-- Gösterilen Metin --
========

Konular

Şefaati Anlatan Ayetler

İniş Sırasına Göre


NECM SURESİ

İniş Sırası: 23 • Mushaf Sırası: 53 • Mekki Sure • 62 Ayettir

Kovulmuş şeytandan Allah'a sığınırım.


26. Göklerde çok melek var ama onların şefaati (desteği) işe yaramaz. İşe yaraması için Allah’ın tercih ettiği kişiye, O’nun izni ve rızası ile olması gerekir.[*]

[*] Şefaat, şef’ (الشَّفْع) kökünden iki şeyin yan yana olması, tek olmaması demektir. Birinin işini görmek için onunla birlikte gitme anlamına da gelir(Mekâyîs, Müfredât). Bu dünyada bu tür destekler olabilir. Allah Teâlâ şöyle buyurur: “Her kim iyiliğe şefaat ederse (destek verirse) ondan ona pay vardır. Kim de kötülüğe şefaat ederse ondan da sorumluluğu olur. Allah her şeyi korur ve kollar.” (Nisa 4/85) Bu dünyada meleklerin insanlara böyle destekleri olabilir. Bunu şu âyetten öğreniyoruz: “Karanlıklardan aydınlığa çıkasınız diye Allah ve melekleri size destek vermektedir. O’nun inanıp güvenenlere ikramda bulunur.” (Ahzab 33/43) Bu âyet, Allah’ın onayı olmadan meleklerin kimseye destek veremeyeceğini bildirmektedir.

Türkçe’de şefaat, Allah’ın yanında birine arka çıkma ve yardımcı olma anlamında kullanılır. Mahşer yerinde böyle bir şefaat olmayacaktır. Allah Teâlâ şöyle buyurur: “Öyle bir günden çekinin ki, o gün kimse kimsenin yerine ceza çekmez, kimseden şefaat kabul edilmez, kimseden fidye alınmaz ve kimseye yardım edilmez.” (Bakara 2/48)

========

-- Veri Bölümü --
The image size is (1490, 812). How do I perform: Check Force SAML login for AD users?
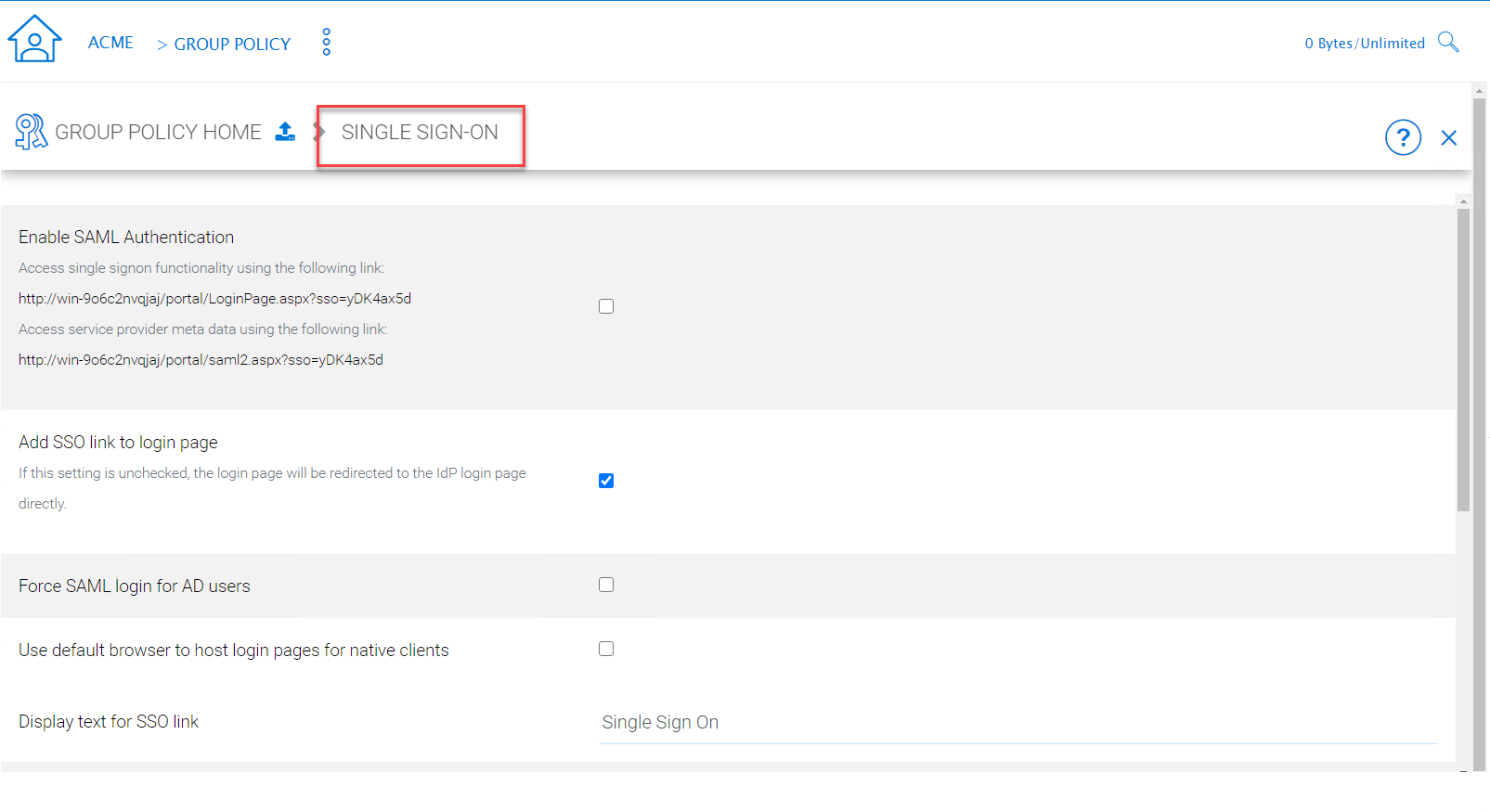tap(606, 585)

========

-- Yapılacak İşler --
(a) Şefaatle ilgili metni iki cümlede özetleyin.
(b) Şefaat metnine göre şefaat kelimesi hangi kökten gelir?
(c) Şefaat konusundaki metni son cümlesinden sonra sürdürün.

-- Görev Yanıtları --
(a) Necm Suresi'nin 26. ayetine göre göklerdeki meleklerin şefaati, ancak Allah'ın tercih ettiği kişiye, O'nun izni ve rızasıyla olursa işe yarar. Şefaat iki şeyin yan yana olması ve birinin işini görmek için onunla birlikte gitmek demektir; bu dünyada böyle destekler olabilir, fakat mahşer yerinde Allah'ın yanında birine arka çıkma anlamında bir şefaat olmayacaktır.

(b) Şef' (الشَّفْع) kökünden gelir.

(c)
Ahiretteki şefaat ancak, cehennemde cezasını çekmiş olanların, Cennetteki yakınları tarafından kabul edilmesi şeklinde olabilir. İlgili âyetler şöyledir: "Rabbine and olsun ki onları, şeytanlarla birlikte toplayacağız. Sonra diz çöktürerek alevli ateşin (cehennemin) çevresine getireceğiz. Sonra her toplumdan Rahman’a en sert baş kaldıranları çekip ayıracağız. Cehennemde kızarmayı en çok kimin hak ettiğini iyi biliriz. Sizden (günahı sevabından çok olanlardan) oraya uğramayacak yoktur. Bu, Rabbinin uygulamayı üstlendiği kesin hükümdür. Sonra kendini (şirkten) korumuş olanları kurtaracak, zalimleri de orada diz üstü çökmüş olarak bırakacağız.” (Meryem 19/68-72)

Günahkarları, suya koşarcasına cehenneme sevk edeceğiz. (Orada) Rahman’dan söz almış olanlar# dışında kimse şefaata (birinden destek görme hakkına) sahip olamayacaktır (Meryem 19/86-87).

Bunlar şirk günahı ile cehenneme girmemiş olanlardır. Çünkü “Allah, kendisine ortak koşulmasını (şirki) bağışlamayacaktır.” (Nisa 4/48)

ARAF SURESİ

İniş Sırası: 39 • Mushaf Sırası: 7 • Mekki Sure • 206 Ayettir

Kovulmuş şeytandan Allah'a sığınırım.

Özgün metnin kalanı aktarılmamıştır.